_Given request_
Repeat the data between the lines holding "You are a computer-use agent. 486x603 pixels." and "[x=522, y=24]", inclusive, substituting "assistant" for "agent" and changing nothing else. Leave the pictures out.

_Task material_

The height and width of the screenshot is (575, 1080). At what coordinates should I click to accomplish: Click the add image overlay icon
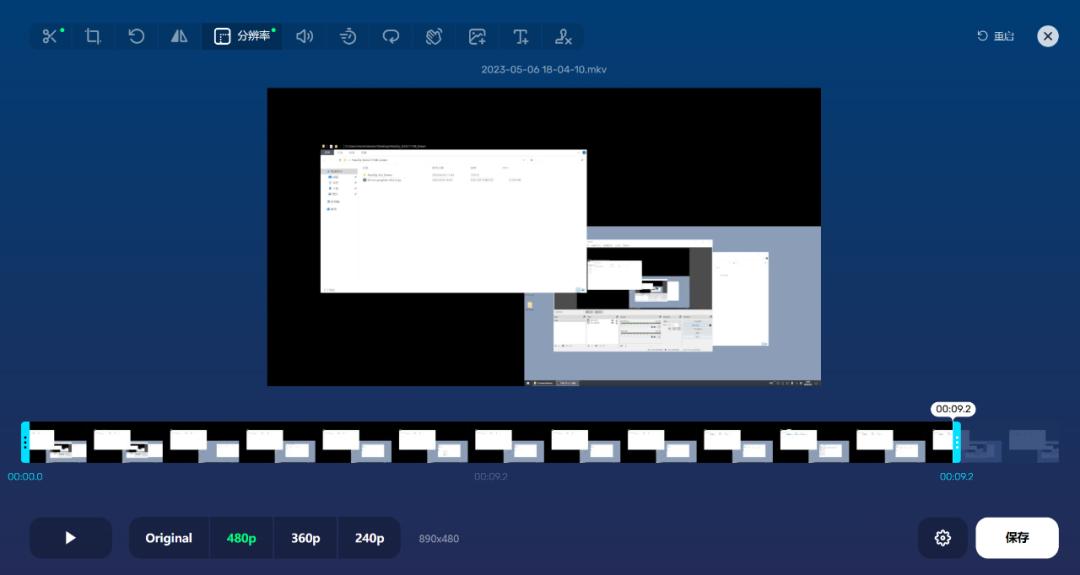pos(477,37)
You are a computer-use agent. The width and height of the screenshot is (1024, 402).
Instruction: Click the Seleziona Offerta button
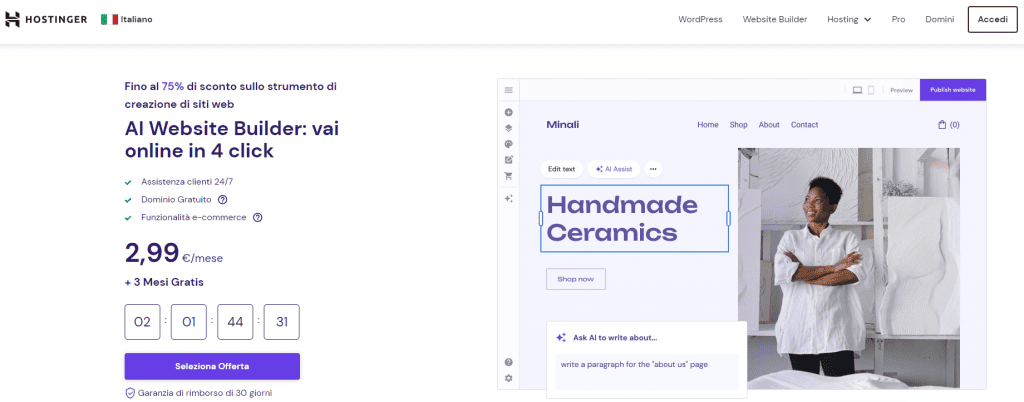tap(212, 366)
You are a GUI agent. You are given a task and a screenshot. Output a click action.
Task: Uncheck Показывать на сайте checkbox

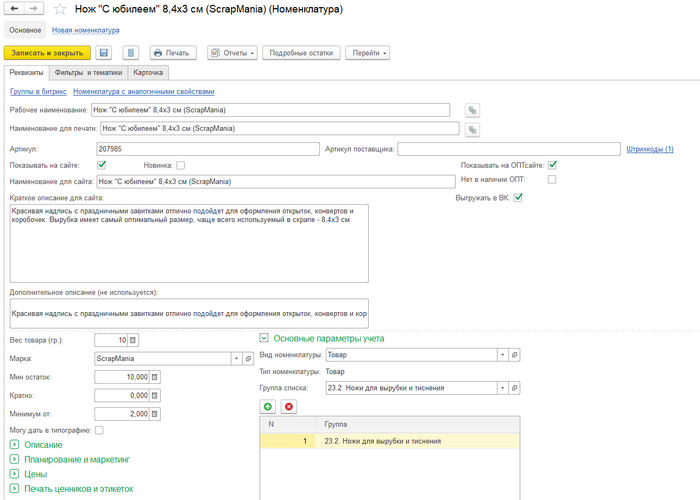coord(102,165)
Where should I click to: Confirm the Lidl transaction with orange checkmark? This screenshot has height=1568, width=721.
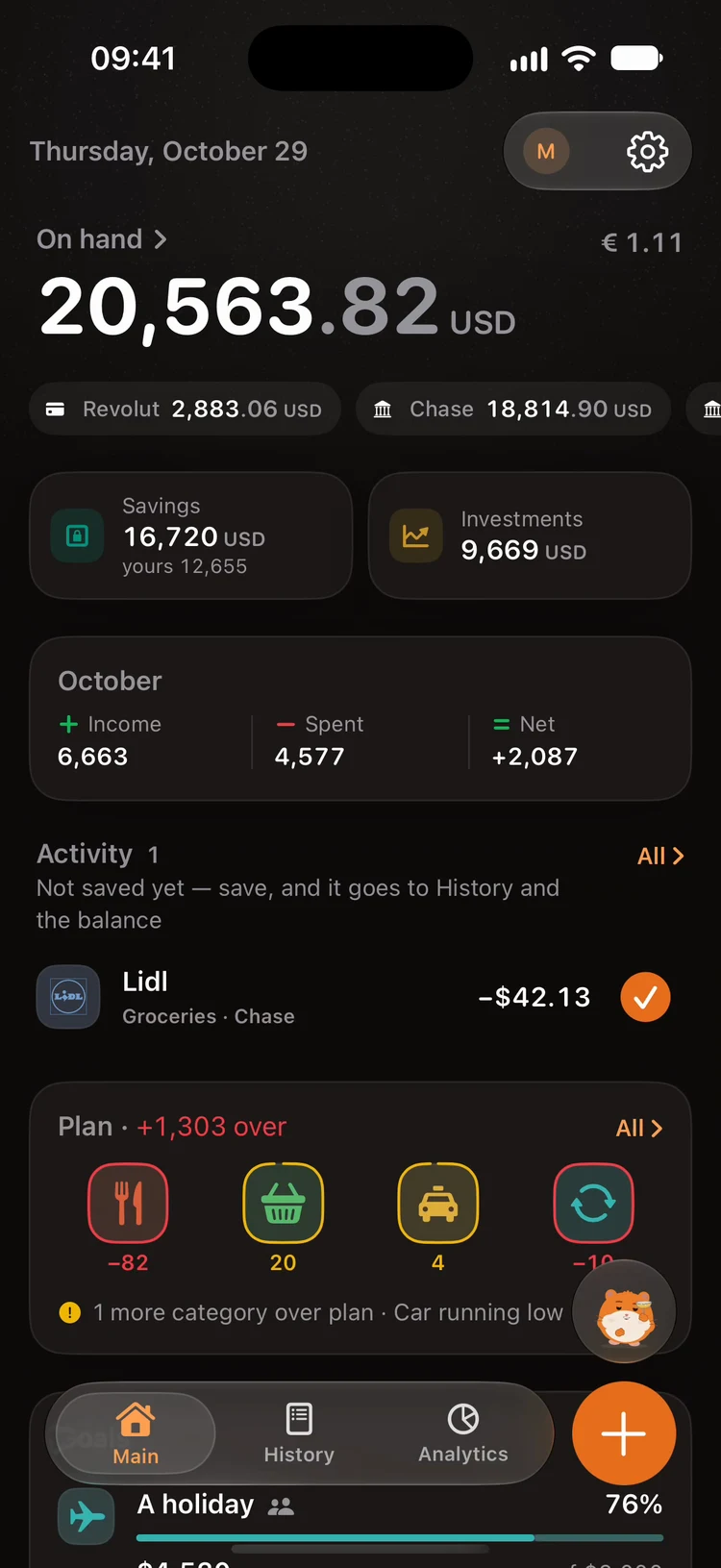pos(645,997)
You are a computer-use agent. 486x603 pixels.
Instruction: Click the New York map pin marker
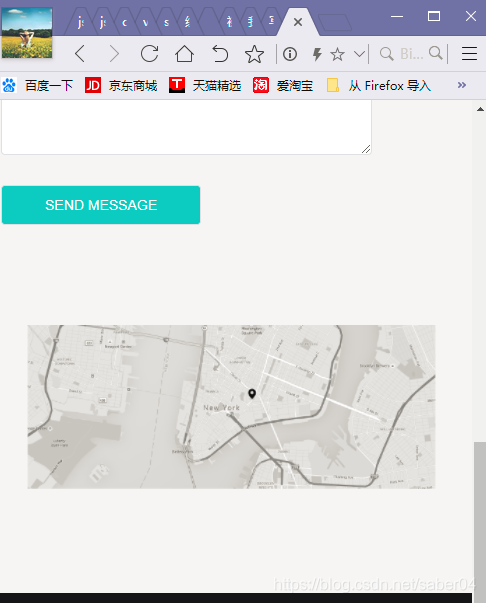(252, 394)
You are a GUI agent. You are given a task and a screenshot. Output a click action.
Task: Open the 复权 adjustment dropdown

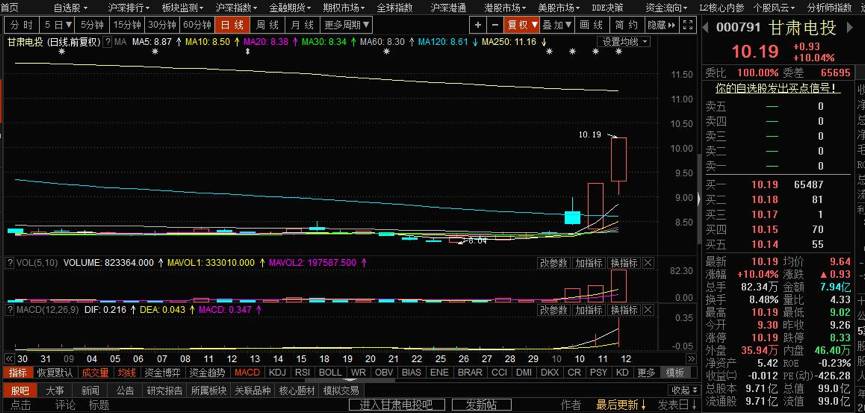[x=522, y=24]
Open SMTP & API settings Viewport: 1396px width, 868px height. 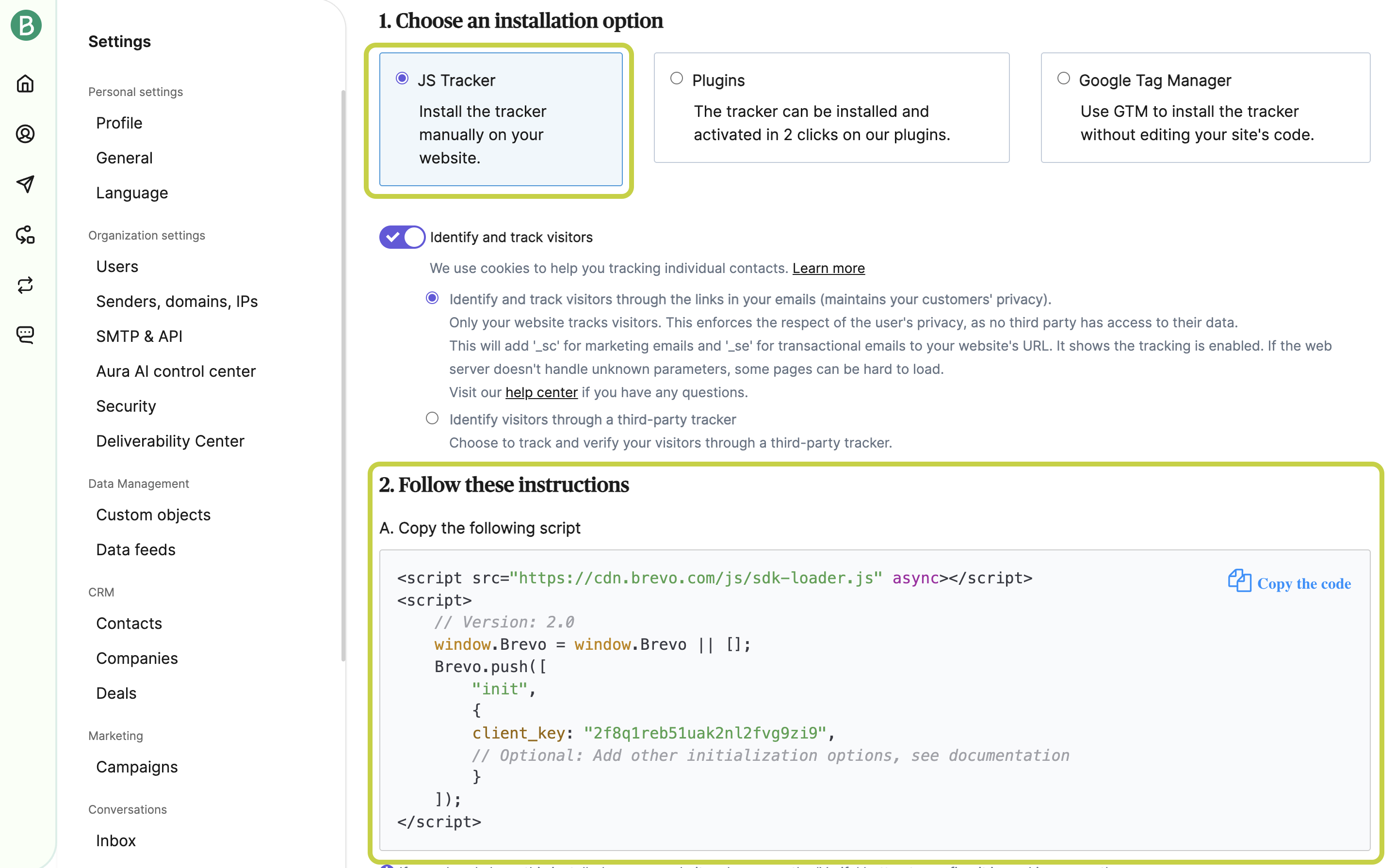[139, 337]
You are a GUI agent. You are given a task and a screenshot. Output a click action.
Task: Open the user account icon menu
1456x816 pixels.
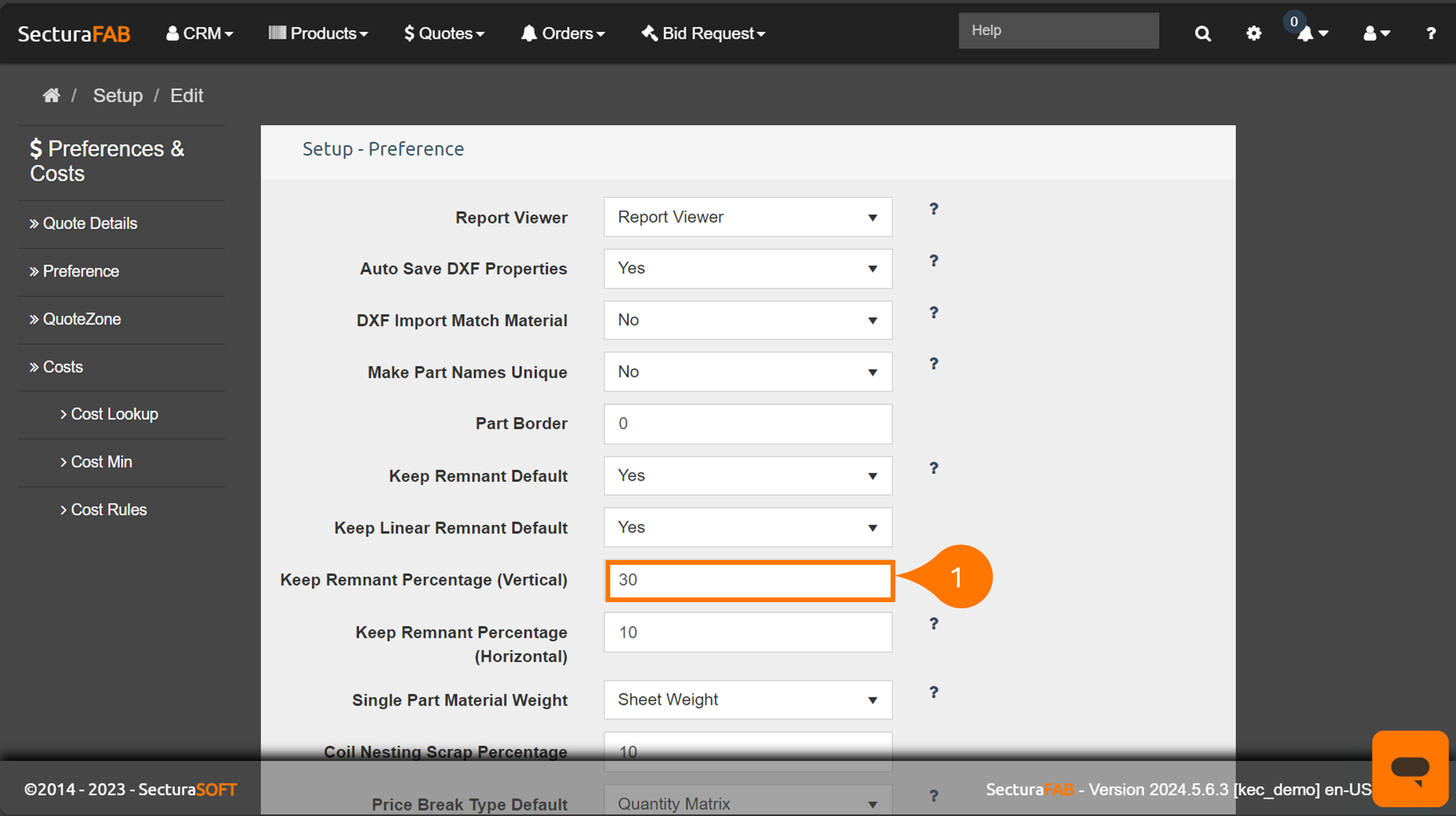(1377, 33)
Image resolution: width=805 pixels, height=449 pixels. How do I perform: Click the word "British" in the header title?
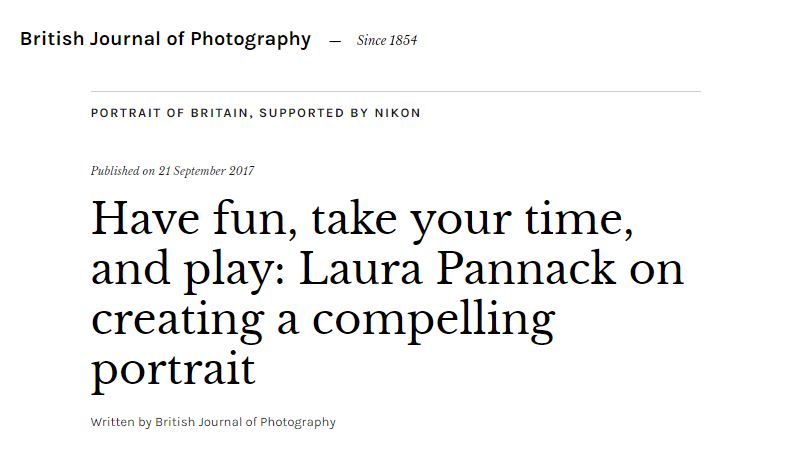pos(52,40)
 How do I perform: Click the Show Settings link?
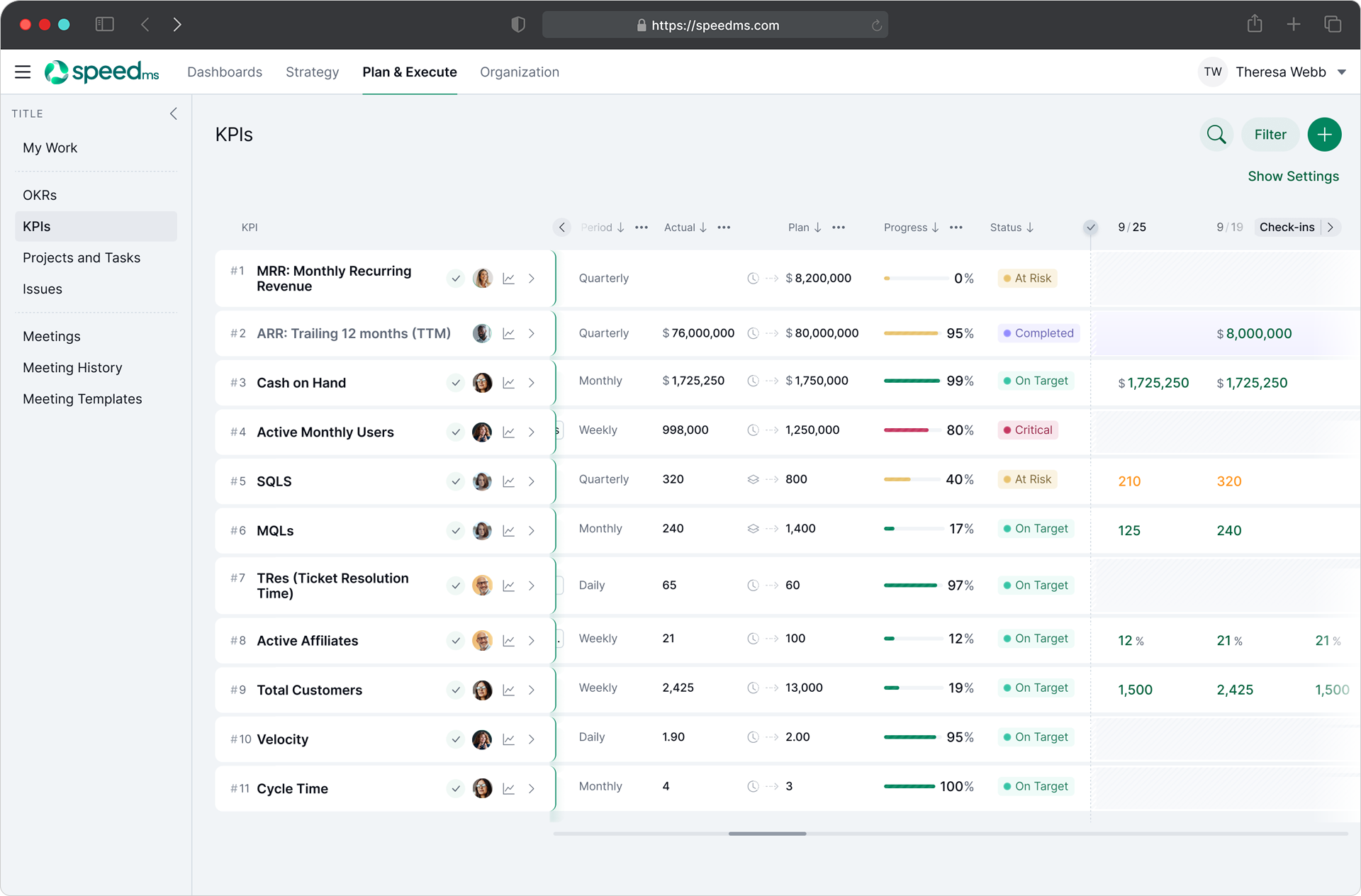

_The answer_
You are a computer-use assistant. 486x603 pixels.
Instruction: Click the New York map pin marker
(252, 394)
You are a GUI assistant. You are given a task and a screenshot. Output a click action.
Task: Open the 复权 adjustment dropdown

[x=522, y=24]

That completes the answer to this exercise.